After Oengus' defeat and death in battle, David installed Freskin, a nobleman probably of Flemish origin, as his chief agent in Moray,[2] and he was probably the first to build a castle at Duffus.
[3] Undoubtedly, King David, himself a Scoto-Norman monarch with extensive estates in northern England and Normandy, granted lands to many nobles from Flanders as well as Normans.
[5] It was Freskin who built the great earthwork and timber motte-and-bailey castle in c. 1140 on boggy ground in the Laich of Moray.
The bailey contained the buildings necessary to sustain its inhabitants – brew and bake houses, workshops and stables – as well as the living accommodation.
The castle may have been destroyed in 1297[7] during the First War of Scottish Independence,[8] and it might have suffered further during King Robert the Bruce's campaign in Moray in 1306.
In 1270, the castle passed into the ownership of Sir Reginald le Chen (d.1312) by marriage to the heiress Mary de Moravia, a descendant of Freskin.
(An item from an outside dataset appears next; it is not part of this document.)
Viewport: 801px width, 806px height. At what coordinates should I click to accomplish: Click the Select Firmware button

In 1305, it was recorded that Reginald le Chen received a grant from King Edward I of England of 200 oaks from the royal forests of Longmorn and Darnaway "to build his manor of Dufhous",[9] demonstrating that a large construction project was being carried out.
In 1689, John Graham, 1st Viscount of Dundee was a guest of Lord Duffus just before the Battle of Killiecrankie, and would be one of the last important visitors before the castle's abandonment.